Find every line in the listing below that contains the string "text", counting only matches with the same case, and copy each of those lines out in full.
------------------------------
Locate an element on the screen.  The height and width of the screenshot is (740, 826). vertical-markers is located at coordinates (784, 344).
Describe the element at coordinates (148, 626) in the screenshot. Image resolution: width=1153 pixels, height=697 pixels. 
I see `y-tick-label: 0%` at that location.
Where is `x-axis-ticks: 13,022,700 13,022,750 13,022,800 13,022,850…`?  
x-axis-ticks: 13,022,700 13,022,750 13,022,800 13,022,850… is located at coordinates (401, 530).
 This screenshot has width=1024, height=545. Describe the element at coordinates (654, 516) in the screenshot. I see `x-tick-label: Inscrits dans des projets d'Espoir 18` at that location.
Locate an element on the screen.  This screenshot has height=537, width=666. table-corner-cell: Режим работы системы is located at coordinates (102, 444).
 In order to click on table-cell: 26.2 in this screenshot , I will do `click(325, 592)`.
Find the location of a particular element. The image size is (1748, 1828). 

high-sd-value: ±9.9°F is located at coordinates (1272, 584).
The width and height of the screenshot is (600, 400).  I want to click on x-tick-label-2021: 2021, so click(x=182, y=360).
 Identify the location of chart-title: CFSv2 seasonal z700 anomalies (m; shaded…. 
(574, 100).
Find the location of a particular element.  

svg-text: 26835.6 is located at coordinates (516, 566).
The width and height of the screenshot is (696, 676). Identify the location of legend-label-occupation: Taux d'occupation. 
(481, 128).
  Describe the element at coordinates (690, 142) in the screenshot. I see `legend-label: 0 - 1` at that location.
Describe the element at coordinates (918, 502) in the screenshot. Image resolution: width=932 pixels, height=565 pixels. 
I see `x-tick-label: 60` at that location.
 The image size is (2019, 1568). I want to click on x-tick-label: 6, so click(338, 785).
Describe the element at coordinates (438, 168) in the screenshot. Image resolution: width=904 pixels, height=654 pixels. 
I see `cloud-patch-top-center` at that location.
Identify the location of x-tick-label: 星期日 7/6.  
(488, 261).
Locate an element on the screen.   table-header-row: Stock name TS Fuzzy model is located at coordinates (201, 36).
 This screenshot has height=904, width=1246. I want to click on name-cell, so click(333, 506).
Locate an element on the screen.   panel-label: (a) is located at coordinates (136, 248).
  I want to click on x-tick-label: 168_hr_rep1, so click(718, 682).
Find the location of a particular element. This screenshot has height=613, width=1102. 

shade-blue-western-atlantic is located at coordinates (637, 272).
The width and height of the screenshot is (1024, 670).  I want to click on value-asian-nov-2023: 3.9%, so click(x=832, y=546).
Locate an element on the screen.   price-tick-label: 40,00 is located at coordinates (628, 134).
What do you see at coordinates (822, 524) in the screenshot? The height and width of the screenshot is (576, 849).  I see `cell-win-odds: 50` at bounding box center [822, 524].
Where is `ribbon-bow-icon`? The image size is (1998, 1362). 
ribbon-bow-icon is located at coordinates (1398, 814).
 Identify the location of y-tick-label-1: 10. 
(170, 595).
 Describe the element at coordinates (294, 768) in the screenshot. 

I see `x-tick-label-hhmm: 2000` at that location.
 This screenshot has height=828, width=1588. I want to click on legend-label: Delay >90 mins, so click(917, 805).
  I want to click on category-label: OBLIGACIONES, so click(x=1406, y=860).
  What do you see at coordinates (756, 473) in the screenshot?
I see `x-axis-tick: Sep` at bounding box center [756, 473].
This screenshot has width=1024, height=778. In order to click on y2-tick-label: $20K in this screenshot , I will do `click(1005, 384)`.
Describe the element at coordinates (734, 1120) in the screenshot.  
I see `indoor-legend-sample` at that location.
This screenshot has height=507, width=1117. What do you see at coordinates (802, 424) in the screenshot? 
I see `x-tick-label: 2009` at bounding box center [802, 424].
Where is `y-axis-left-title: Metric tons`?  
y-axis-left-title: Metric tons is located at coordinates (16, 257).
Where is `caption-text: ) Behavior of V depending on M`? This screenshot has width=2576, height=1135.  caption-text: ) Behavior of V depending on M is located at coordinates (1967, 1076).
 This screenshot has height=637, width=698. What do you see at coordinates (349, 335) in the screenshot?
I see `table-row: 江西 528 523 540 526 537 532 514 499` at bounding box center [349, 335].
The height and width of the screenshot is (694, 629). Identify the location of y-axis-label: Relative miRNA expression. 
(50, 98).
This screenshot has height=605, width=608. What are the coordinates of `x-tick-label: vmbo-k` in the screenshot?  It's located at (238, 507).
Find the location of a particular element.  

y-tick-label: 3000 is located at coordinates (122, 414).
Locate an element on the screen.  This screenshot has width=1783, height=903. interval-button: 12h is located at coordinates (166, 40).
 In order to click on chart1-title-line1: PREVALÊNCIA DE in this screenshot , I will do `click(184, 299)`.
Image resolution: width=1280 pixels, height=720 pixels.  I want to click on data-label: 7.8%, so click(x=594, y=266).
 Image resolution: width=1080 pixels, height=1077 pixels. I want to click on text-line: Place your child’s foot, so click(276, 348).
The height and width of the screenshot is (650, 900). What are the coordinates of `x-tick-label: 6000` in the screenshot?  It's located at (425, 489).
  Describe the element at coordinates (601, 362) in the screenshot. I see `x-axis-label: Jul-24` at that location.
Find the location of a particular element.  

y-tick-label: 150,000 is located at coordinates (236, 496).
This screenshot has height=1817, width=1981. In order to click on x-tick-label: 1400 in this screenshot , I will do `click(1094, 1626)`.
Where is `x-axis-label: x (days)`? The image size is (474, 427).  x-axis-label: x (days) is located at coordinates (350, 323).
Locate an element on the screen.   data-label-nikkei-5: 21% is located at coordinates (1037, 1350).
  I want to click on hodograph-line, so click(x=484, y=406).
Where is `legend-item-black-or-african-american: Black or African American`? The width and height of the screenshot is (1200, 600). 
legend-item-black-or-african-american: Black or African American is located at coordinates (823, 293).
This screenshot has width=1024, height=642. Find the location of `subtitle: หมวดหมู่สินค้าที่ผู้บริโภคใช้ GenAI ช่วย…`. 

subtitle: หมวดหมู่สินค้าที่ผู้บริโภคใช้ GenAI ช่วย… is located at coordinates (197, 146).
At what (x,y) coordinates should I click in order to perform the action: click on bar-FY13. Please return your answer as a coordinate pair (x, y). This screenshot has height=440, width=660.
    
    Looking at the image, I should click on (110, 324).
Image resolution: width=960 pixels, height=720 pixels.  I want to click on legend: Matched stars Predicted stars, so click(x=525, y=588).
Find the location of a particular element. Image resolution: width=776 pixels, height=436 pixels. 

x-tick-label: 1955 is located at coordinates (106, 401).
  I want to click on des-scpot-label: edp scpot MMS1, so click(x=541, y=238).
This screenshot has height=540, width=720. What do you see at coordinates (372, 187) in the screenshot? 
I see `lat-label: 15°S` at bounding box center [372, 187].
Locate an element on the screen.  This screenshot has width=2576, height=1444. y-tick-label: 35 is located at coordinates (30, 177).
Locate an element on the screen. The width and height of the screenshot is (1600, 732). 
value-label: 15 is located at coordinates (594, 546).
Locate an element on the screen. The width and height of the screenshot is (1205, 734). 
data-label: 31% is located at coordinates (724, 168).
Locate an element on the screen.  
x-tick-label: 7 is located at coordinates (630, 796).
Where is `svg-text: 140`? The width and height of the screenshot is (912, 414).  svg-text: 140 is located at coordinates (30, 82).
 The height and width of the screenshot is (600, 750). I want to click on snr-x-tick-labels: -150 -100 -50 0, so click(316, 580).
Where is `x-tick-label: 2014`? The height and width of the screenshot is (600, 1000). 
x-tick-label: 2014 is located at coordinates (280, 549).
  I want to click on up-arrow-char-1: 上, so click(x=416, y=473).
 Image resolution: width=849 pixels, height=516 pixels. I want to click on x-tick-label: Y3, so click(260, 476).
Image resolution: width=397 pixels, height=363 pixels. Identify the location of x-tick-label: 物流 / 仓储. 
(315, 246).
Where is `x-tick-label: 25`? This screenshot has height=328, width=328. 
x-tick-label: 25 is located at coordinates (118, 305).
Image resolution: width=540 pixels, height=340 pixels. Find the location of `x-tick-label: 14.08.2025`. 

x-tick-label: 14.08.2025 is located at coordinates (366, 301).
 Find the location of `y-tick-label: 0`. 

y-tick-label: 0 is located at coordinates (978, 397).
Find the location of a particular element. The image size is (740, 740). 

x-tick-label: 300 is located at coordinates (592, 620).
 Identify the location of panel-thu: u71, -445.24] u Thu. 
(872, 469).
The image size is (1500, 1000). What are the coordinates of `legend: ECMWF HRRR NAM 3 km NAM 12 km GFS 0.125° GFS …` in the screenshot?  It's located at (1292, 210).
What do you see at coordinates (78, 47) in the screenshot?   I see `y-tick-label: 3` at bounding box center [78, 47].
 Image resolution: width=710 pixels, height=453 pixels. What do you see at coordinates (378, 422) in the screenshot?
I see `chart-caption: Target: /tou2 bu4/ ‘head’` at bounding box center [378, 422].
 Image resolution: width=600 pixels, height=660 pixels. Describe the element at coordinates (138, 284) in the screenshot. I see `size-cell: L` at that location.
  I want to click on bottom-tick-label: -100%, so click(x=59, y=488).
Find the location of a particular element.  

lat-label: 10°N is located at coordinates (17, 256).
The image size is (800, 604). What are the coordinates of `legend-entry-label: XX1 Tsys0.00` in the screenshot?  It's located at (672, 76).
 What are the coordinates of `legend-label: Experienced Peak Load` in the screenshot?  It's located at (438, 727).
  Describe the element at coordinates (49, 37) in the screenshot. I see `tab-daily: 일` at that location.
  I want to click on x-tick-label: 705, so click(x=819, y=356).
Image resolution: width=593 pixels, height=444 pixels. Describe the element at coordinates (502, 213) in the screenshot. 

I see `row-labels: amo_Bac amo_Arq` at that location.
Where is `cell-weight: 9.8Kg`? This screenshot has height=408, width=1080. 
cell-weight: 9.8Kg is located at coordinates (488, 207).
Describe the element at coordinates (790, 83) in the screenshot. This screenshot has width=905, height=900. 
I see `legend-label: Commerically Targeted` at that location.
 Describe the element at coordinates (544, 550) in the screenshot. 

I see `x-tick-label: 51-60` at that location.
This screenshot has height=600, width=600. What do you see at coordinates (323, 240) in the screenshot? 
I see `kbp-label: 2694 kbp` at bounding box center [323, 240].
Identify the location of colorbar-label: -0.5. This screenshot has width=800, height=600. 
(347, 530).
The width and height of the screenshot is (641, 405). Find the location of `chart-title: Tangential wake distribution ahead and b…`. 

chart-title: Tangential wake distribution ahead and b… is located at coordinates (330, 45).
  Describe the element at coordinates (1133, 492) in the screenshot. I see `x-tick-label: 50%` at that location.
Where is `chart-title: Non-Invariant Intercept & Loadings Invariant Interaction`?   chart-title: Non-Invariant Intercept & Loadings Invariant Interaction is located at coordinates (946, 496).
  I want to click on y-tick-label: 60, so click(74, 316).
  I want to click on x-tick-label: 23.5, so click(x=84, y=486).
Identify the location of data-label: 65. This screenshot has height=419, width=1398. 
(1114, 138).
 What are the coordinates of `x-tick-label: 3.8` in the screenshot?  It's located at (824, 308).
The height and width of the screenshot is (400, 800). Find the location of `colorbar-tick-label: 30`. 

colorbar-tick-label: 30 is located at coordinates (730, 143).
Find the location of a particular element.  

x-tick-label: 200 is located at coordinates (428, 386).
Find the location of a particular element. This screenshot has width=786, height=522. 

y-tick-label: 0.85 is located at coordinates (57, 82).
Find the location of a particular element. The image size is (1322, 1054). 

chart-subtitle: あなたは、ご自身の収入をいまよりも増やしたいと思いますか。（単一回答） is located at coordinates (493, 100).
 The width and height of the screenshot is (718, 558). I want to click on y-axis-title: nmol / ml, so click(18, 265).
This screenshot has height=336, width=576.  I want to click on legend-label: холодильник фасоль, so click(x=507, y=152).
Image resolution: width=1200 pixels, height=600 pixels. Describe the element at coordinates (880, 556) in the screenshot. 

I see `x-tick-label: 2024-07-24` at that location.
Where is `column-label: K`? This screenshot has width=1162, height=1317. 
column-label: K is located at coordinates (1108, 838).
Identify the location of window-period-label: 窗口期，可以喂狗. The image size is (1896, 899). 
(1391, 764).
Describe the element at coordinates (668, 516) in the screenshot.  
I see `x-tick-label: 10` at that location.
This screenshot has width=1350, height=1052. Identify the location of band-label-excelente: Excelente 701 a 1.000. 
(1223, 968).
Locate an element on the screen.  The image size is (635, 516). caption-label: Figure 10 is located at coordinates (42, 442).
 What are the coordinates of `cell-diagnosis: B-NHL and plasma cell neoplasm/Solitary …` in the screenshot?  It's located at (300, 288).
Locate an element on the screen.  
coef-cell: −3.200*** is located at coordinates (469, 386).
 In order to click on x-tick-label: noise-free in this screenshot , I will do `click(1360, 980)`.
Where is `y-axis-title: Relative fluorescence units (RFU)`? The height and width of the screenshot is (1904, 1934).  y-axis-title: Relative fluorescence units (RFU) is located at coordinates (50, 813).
------------------------------
* _Output for this exercise_:
svg-text: 26835.6 is located at coordinates (516, 566).
Where is `caption-text: ) Behavior of V depending on M`? This screenshot has width=2576, height=1135.  caption-text: ) Behavior of V depending on M is located at coordinates (1967, 1076).
 Image resolution: width=1080 pixels, height=1077 pixels. I want to click on text-line: Place your child’s foot, so click(276, 348).
Where is `svg-text: 140`? The width and height of the screenshot is (912, 414).  svg-text: 140 is located at coordinates (30, 82).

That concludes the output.